Errors in simple memory and cognitive tests can predict a person's risk of developing Alzheimer's disease up to 18 years before it can be properly diagnosed, researchers in the US report.
In a study of over 2,000 participants, a team from Rush University Medical Centre in Chicago found that those who got the lowest scores in the tests over an 18-year period were almost 10 times more likely to be diagnosed with Alzheimer's disease than people with higher scores. They say that by focussing on the very subtle changes in brain function that occur several decades before Alzheimer's symptoms show up, we could figure out how to better treat, or even prevent, this devastating disease.
The team worked with 2,125 European-American and African-American volunteers living in Chicago with an average age of 73. None of them had been diagnosed with Alzheimer's disease when they were selected for the study. The participants were given exercises that tested both their memory and cognitive skills every three years over an 18-year period.
During the course of the study, 23 percent of the African-American participants and 17 percent of European-American participants - so 21 percent of the participants overall - ended up developing Alzheimer's disease. When the researchers looked back at their test scores, they found that those on the high and low end of the spectrum could be used to predict a participant's risk of developing Alzheimer's in the future.
According to the paper, which has been published in the journal Neurology, during the first year of the study - 18 years before any of them were diagnosed - those who scored lower overall in the two types of tests were 9.84 times more likely to be diagnosed with Alzheimer's disease than those with higher scores. These odds increased by 10 for every standard deviation that the score was lower than the average throughout the years that followed.

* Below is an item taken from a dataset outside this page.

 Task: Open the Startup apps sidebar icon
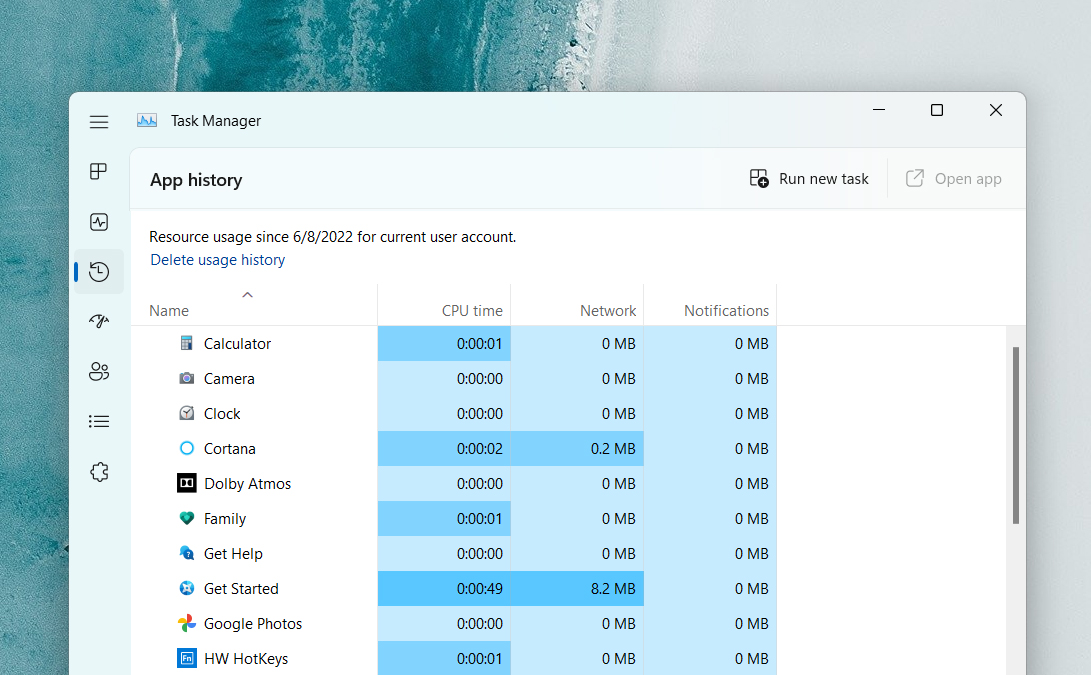(99, 322)
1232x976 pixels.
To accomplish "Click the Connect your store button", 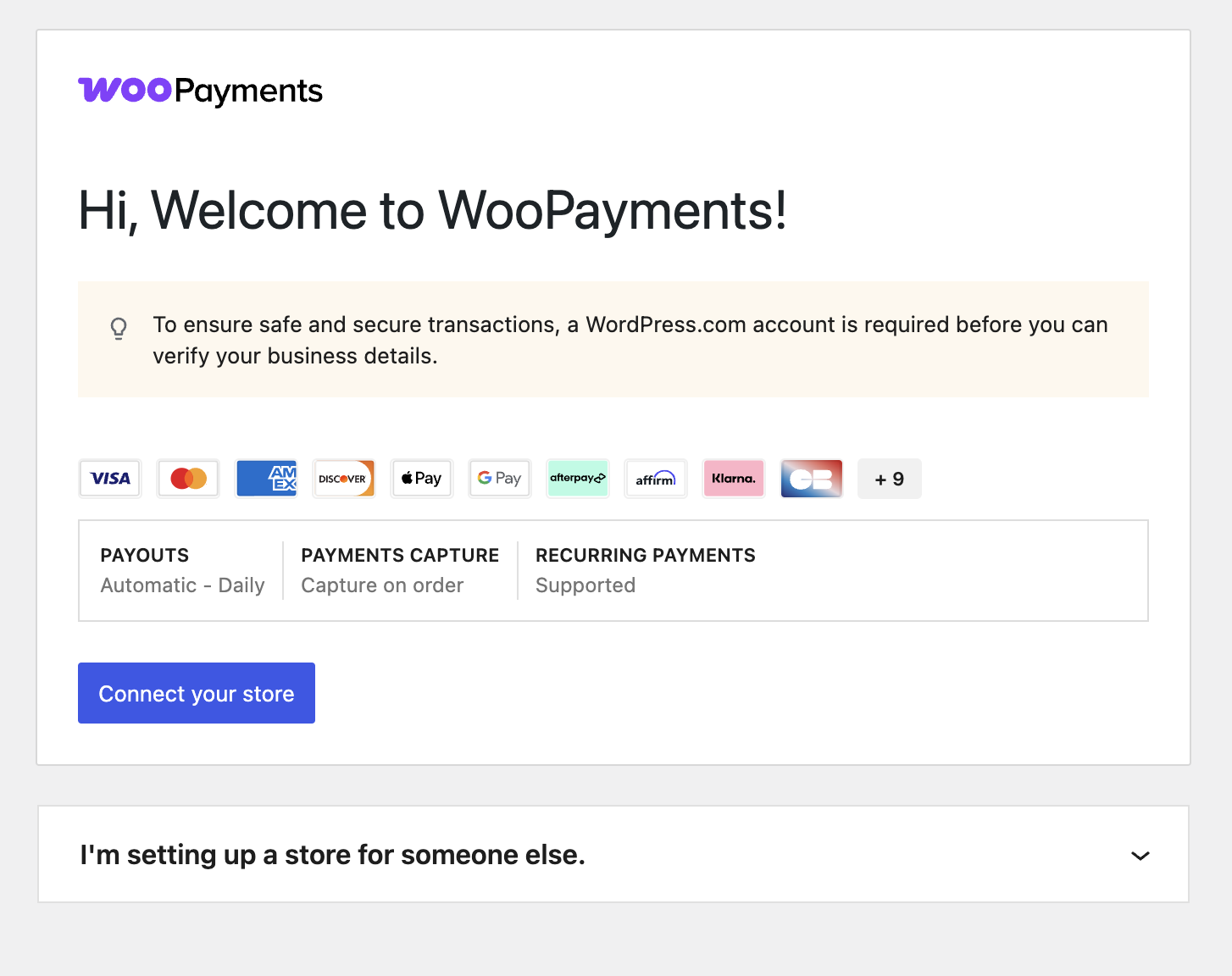I will click(x=197, y=693).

"The most telling period of the study was for memory and thinking tests completed between 13 and 18 years before the research ended," David DiSalvo reports for Forbes Magazine. "Every single unit of lower performance on the test (a unit being a standard drop below the average score) was associated with an 85 percent greater risk of developing the disease."
Right now, it's not clear why there appears to be a correlation between low test scores and the onset of Alzheimer's disease. The researchers say the changes are so subtle, they would not have been able to detect them by taking brain scans of individual participants and tracking functional and structural changes over the next few decades of their life. The most effective way of figuring out what these changes are, or at least coming up with ways of detecting them, is to continue working with large groups of people and figure out what distinguishes those who do end up being diagnosed with the disease from those who don't, one of the researchers, Kumar B. Rajan, said in a press release. Then maybe we can come up with a standardised test that can identify at-risk groups for whatever preventative treatments might be developed in the future.
"A general current concept is that in development of Alzheimer's disease, certain physical and biological changes precede memory and thinking impairment. If this is so, then these underlying processes may have a very long duration," says Rajan. "Efforts to successfully prevent the disease may well require a better understanding of these processes near middle age."